Copy each line in the data below that contains the word "agent".

Stored data
┄┄┄┄┄┄┄┄┄┄┄┄┄┄┄┄┄┄┄┄

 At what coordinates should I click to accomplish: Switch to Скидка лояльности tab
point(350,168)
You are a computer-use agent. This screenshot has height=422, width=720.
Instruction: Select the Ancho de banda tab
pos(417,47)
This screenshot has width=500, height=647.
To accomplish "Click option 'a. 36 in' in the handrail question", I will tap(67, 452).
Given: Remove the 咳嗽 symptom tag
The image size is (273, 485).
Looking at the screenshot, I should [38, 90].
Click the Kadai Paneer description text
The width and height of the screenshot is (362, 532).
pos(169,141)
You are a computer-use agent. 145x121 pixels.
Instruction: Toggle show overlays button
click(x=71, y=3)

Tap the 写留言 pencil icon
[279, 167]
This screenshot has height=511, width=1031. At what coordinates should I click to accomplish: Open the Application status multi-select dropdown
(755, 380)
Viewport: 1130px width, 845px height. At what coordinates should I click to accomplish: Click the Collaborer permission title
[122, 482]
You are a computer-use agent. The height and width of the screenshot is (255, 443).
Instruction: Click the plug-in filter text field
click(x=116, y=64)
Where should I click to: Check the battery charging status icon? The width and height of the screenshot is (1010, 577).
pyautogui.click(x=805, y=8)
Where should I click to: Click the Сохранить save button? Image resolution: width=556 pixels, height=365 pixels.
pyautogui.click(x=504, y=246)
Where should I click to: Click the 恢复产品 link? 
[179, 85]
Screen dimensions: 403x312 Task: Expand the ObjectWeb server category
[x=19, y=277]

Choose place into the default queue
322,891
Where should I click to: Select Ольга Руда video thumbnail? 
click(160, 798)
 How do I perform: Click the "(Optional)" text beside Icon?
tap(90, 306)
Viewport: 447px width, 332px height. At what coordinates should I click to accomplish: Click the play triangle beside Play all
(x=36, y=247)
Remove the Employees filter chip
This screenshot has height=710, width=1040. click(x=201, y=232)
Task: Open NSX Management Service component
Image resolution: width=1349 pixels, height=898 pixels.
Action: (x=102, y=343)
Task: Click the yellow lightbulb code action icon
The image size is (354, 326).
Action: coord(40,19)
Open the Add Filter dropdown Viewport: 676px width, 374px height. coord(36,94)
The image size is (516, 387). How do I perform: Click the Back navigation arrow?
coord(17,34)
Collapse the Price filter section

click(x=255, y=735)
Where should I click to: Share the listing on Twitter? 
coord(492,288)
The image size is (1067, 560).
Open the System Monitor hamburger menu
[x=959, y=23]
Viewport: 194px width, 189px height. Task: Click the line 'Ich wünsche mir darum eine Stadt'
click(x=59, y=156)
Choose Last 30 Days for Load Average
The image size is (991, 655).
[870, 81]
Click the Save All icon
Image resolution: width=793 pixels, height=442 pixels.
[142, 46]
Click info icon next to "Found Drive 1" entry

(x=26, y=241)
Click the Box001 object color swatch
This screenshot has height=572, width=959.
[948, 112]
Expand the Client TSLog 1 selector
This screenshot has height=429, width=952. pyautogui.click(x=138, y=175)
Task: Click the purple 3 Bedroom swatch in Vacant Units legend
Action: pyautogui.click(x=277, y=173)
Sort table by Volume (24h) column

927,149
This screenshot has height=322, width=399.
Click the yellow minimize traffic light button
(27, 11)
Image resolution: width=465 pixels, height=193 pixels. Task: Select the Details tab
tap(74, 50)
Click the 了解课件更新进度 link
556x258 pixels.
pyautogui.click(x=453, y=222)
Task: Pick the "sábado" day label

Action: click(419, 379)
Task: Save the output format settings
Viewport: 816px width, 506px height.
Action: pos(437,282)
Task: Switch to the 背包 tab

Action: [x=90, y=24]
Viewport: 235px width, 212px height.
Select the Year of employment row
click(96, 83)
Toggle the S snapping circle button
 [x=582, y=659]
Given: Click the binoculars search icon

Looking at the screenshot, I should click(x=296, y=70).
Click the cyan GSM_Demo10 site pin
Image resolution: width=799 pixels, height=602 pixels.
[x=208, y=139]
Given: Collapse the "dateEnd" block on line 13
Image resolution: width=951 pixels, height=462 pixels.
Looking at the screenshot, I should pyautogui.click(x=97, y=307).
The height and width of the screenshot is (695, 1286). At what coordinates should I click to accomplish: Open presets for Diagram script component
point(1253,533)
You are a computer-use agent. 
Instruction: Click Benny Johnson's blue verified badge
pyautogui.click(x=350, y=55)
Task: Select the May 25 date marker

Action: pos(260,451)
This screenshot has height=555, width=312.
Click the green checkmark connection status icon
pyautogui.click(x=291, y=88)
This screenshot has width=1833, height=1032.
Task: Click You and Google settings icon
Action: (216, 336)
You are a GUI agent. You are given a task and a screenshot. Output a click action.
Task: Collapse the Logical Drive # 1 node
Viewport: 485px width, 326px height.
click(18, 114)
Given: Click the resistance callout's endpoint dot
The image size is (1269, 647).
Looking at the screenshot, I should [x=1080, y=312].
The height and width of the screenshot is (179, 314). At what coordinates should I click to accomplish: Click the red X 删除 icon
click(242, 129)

┄┄┄┄┄┄┄┄┄┄┄┄┄┄┄┄┄┄┄┄

Task solution
You are a computer-use agent. This screenshot has height=422, width=720.
You are a computer-use agent. 145x121 pixels.
You are a computer-use agent. The height and width of the screenshot is (255, 443).
You are a computer-use agent. 
You are a GUI agent. You are given a task and a screenshot. Output a click action.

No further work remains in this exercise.